Currently not only has Sterlite Optical given an upward breakout from a consolidation phase but has had adequate volume to support it in its endeavour. The scrip also looks to be overcoming a long-term supply line making it a dark horse with a medium term price target of Rs 75.

Telco

It has been a rough ride for this heavy commercial vehicles giant in recent months. But lowering its debt component in the balance sheet and higher sales growth has brought in some amount of optimism for the investors.

While most analysts have revised earnings estimates marginally downward for FY2004, the confidence is in the fact that its growth in pure volume terms will continue and margins have remained steady at 13-14 per cent over the past two quarters.

The scrip has tested the Rs 58-60 levels between April and September 2001 but could not breach it, which signalled a possible reversal of fortunes for the long term. A seven month sideways movement ultimately provided a base for Telco and there has been no looking back after that.

The scrip has had a constructive rise where rallies are followed by extended periods of consolidation, which adds to the solidity of the move. Currently Telco is on the verge of giving an upward breakout from a seven-month consolidation phase making it a sure shot bet (as the trend is anyway up) with a medium term price target of Rs 225.

Tisco

From a technical viewpoint, the worst of the decade is over for Tisco. The scrip posted a low of Rs. 66.90 in September 2001, which was a precursor of a probable change in fortunes.
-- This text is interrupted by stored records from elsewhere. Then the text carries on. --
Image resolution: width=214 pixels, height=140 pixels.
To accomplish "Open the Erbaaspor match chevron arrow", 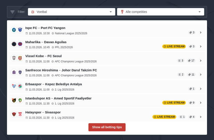I will [201, 89].
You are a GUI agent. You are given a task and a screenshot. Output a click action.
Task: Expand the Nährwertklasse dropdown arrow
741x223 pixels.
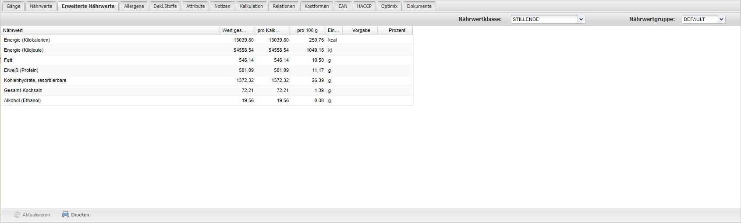[581, 19]
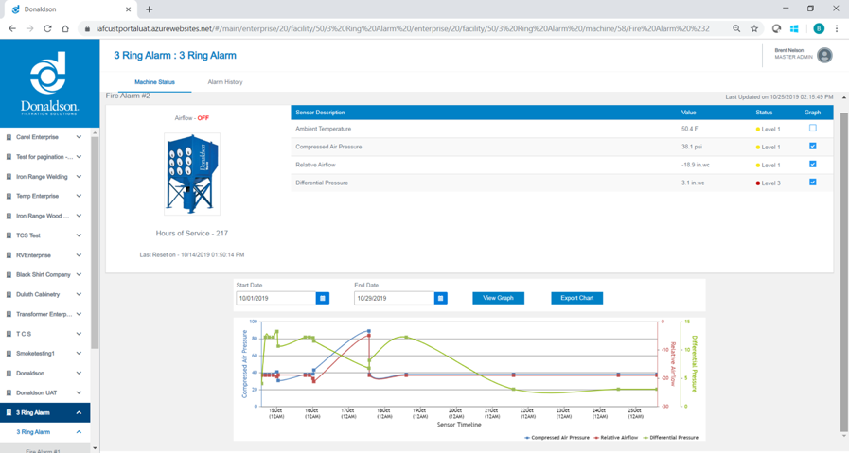Click the user profile avatar icon

point(824,56)
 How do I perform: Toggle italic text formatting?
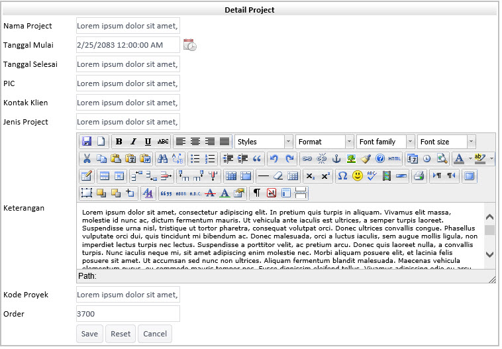point(133,142)
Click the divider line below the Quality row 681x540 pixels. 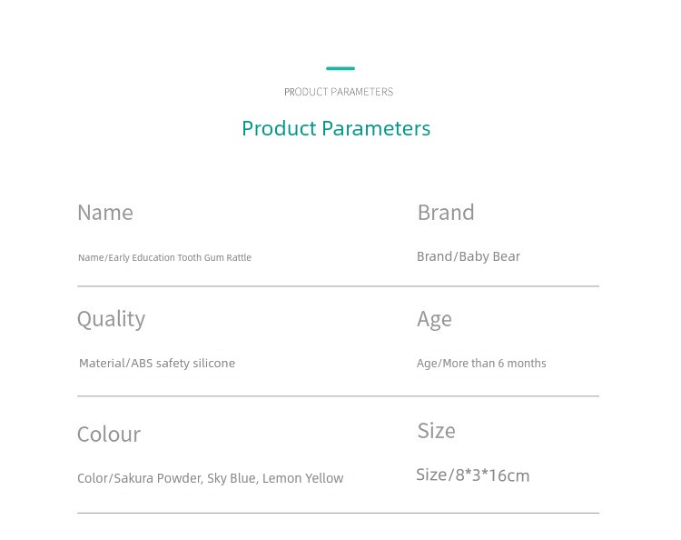(x=339, y=395)
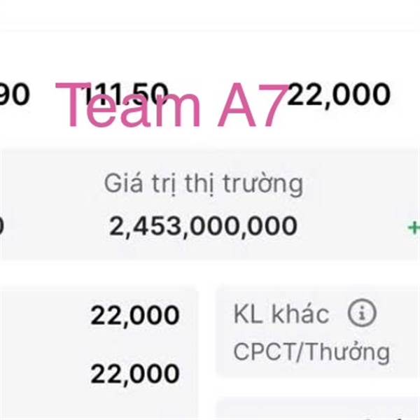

Tisco entered an intermediate uptrend, which soon converted into a long-term one while the technical position indicates strong positives for the scrip for the first time in a decade.

Currently the scrip has done the requisite spadework to overcome a six and a half year old supply line, which makes it an attractive long-term investment with a price target of Rs 260.

Zee Telefilms

This scrip should be viewed with a short-term perspective, as the conditional access system finally takes shape in mid-July 2003.

While Zee's overall viewership is growing, there is some concern over whether its advertising revenues would be hit, being a pay-channel in the CAS regime.

In India, major broadcasters rely on advertising to drive revenues. Subscription, although growing, remains significantly below the levels it should be due to under declaration and other problems associated with cable television distribution.

Zee has a unique positioning, with Siticable (India's largest multi-system operator) being its wholly-owned subsidiary. Analysts see Siticable, Hinduja TMT, Hathaway (STAR has 26 per cent stake) and Sumangali (part of SUN group) to be among the key beneficiaries of CAS over the longer term. Zee would benefit not just in terms of a focussed pay channel, it would also gain through distribution of set top boxes through Siticable.